WORK TASK » Look for the line with "Select the radio button for asdf email row" in the entries below, then extract that line and all lines after it exactly, with pictures left out.

◇ ◇ ◇ ◇

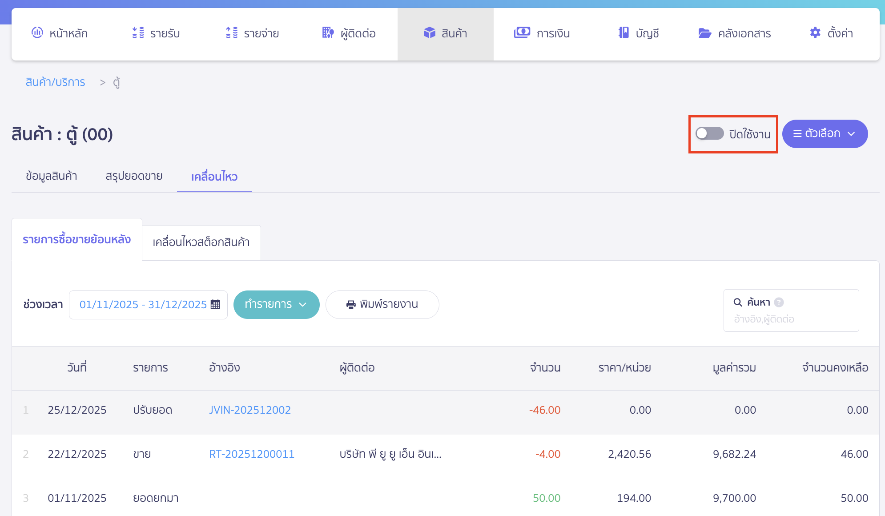This screenshot has width=885, height=516.
Task: Expand the ตัวเลือก options dropdown
Action: tap(825, 133)
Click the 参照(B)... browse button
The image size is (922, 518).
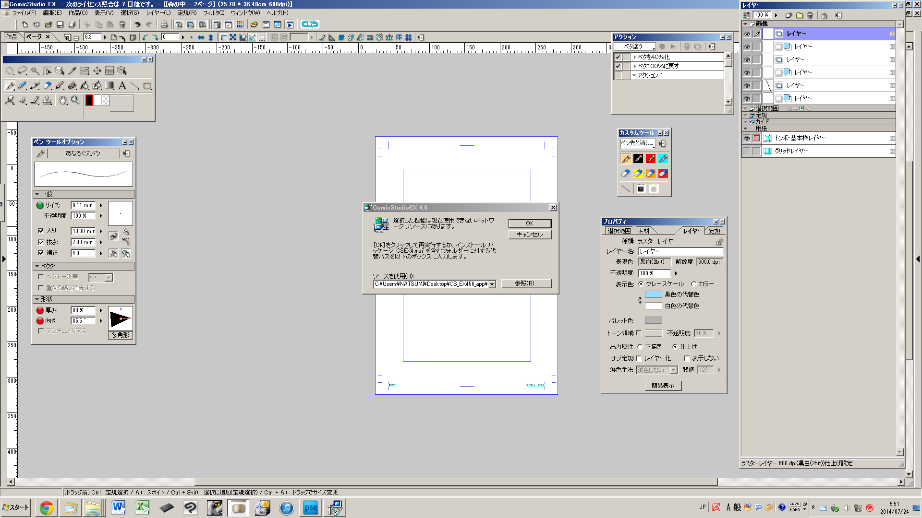coord(526,283)
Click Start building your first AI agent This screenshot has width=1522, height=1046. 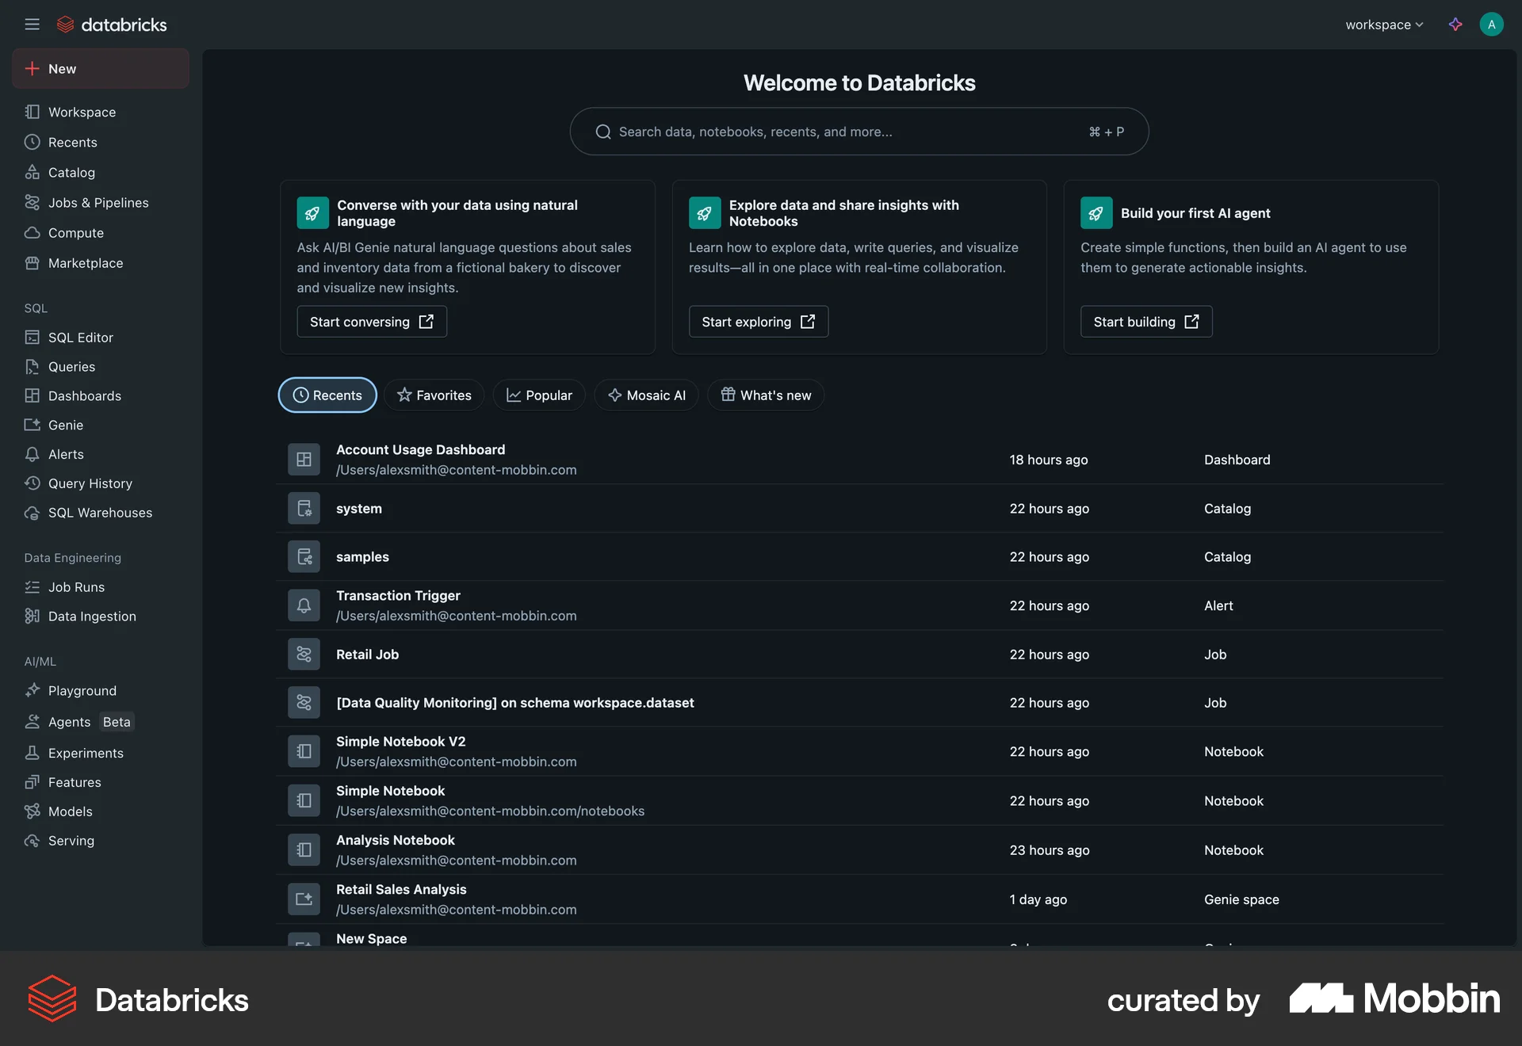pos(1145,321)
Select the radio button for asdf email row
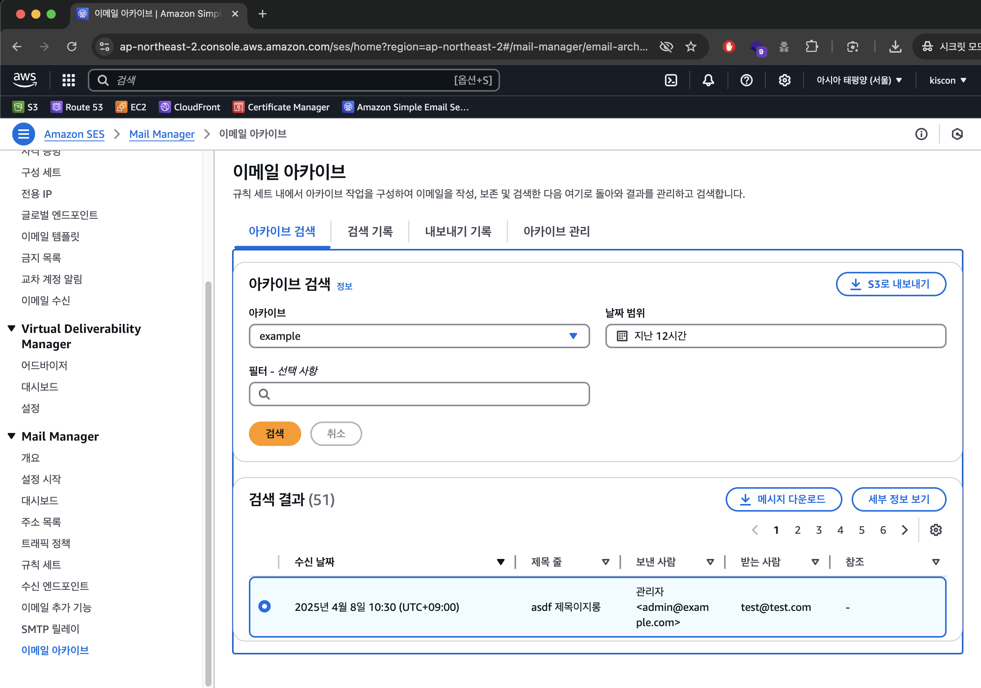Screen dimensions: 981x688 264,606
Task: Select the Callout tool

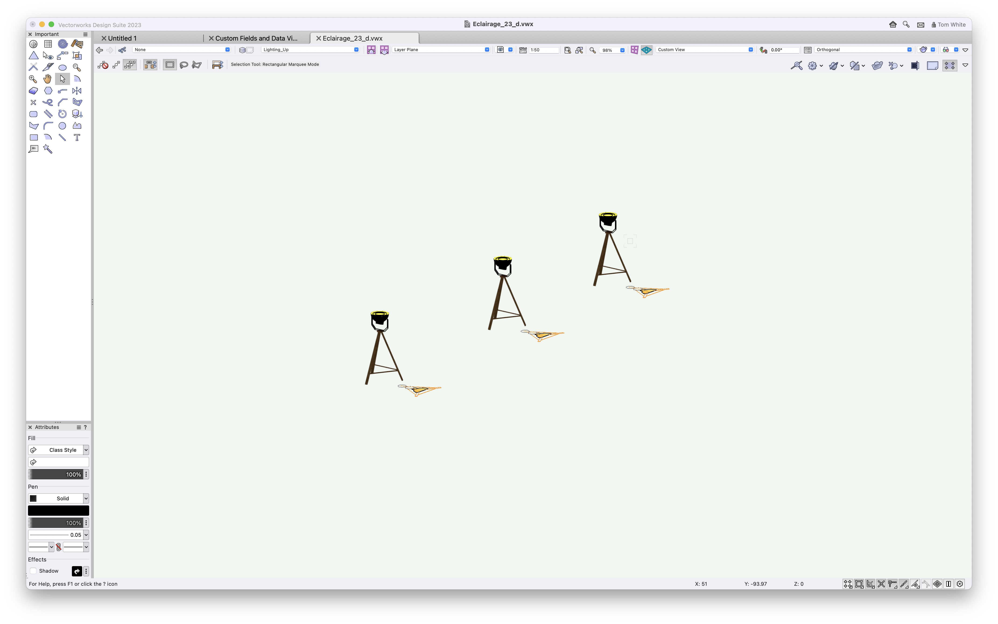Action: pos(33,149)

◇ ◇ ◇ ◇

SOLUTION TO THIS TASK »
Select the radio button for asdf email row
Screen dimensions: 981x688 264,606
Task: Select the Callout tool

Action: pos(33,149)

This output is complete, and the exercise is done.